Viral Italian Chopped Salad and Sandwich! This is messy but it’s so delicious! Super quick, filling and so good! Eat this as a salad or sandwich, up to you!
I know it’s a very bad habit but I look at my phone first thing in the morning or when I wake up in the middle of the night. I just reach over, grab my phone and if I’m lucky, I get inspired. Inspired with food recipes to make in the kitchen. I’ve made this before so I know firsthand how delicious this is. But I was scrolling and this kept coming up in my feed because you know once you like a post on TikTok, that’s all you get!
Viral Italian Chopped Salad and Sandwich
The beauty of this Italian Chopped (certainly not really Italian or from Italy) is that you can eat this as a salad or on bread and it’s equally delicious and filling both ways in my opinion.
THE HISTORY OF THE CHOPPED SALAD
According to Bon Appetit, “La Scala (restaurant in Beverly Hills, CA) was where the charismatic restaurateur Jean Leon fed his famous friends. The Jean Leon Original Chopped Salad (see ** Leon Salad**). Named for the restaurant’s original owner, it is believed—by some—to be the first salad of its kind. A mixture of iceberg lettuce leaves, salami, mozzarella, and marinated chickpeas. Natalie Wood is often credited with first having the idea to chop the restaurant’s “gourmet salad.” It’s an apocryphal story that drives Jean’s daughter Gigi Leon crazy. The reality, she says, is that “people were wearing evening gowns and tuxedos and complaining that the salad was messy and hard to eat, so my dad and the chef thought, why don’t we chop it?” It was a practical solution to a one percenter’s problem, and, while it may not have been the first salad to be diced to death, La Scala was the first to ink the words “chopped salad” on a restaurant’s menu. They still serve about 400 chops a day.”

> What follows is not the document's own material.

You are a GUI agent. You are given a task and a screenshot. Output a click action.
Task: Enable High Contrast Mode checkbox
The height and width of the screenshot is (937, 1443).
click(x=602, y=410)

“It was an addicting salad,” says Mozza’s Nancy Silverton, who started frequenting La Scala’s offshoot, La Scala Boutique, in the late 1970s. A mix of romaine, iceberg, salami, mozzarella, and chickpeas, shredded into near oblivion. “You were able to get a perfect, well distributed bite in every forkful,” she remembers. “It was the first time I understood the importance of a restaurant having something that is craveable—something that brought you back.” It was the first food Silverton requested after giving birth to her first child.”
From Saveur: Today the chopped salad is an emblem of LA’s penchant for sourcing locally and thinking globally. Clementine, a market-driven cafe in Century City, has a Spanish chopped salad of romaine and radicchio, -pimenton-marinated chickpeas, roasted red peppers, chorizo, and Mahon (a sharp cows’ milk cheese) tossed with sherry vinaigrette. At Ciudad, downtown, owners Mary Sue Milliken and Susan Feniger offer a chopped salad featuring great big Cuzco corn kernels, plantain chips, calypso beans, and crumbled Cabrales (a Spanish blue cheese). One of my favorites, the chopped salad at Jar (see ** Jar Restaurant’s Chopped Salad**), a West Hollywood steak house, combines fresh cabbage, carrots, and fennel with olives, Italian prosciutto, and roast chicken.
ITALIAN CHOPPED SALAD
So, what started as a mixture of iceberg lettuce leaves, salami, mozzarella, and marinated chickpeas now has many different variations. I feel like the components vary from time to time; salami and mozzarella being the staples. And I’ve seen recipes move from Iceberg to romaine, or what I did: a mix of romaine and arugula. I just love that this salad has it all: tang/sour, salty, creamy, savory and a slight sweetness from the tomatoes. You can also add some heat with some spicy salami! Try this and let me know what you think!
Viral Italian Chopped Salad
Ingredients
- Romaine lettuce chopped
- fresh arugula
- Meats: turkey, salami and Mortadella
- provolone cheese
- 1 tomato sliced
- 1/2 red onion sliced
- Pepperoncinis
- mayonnaise* to taste
- 1 to 2 teaspoons red wine or apple cider vinegar
- 1 to 2 teaspoons olive oil extra virgin
- 1 teaspoon Italian seasoning
- salt and pepper to taste
Instructions
- You can either chop up everything separately, or like I do in the video: pile everything on a cutting board, including all the condiments and chop! Chop to the desired consistency you want. Taste and adjust anything as needed. Serve in a warm baguette or eat as a salad! Enjoy!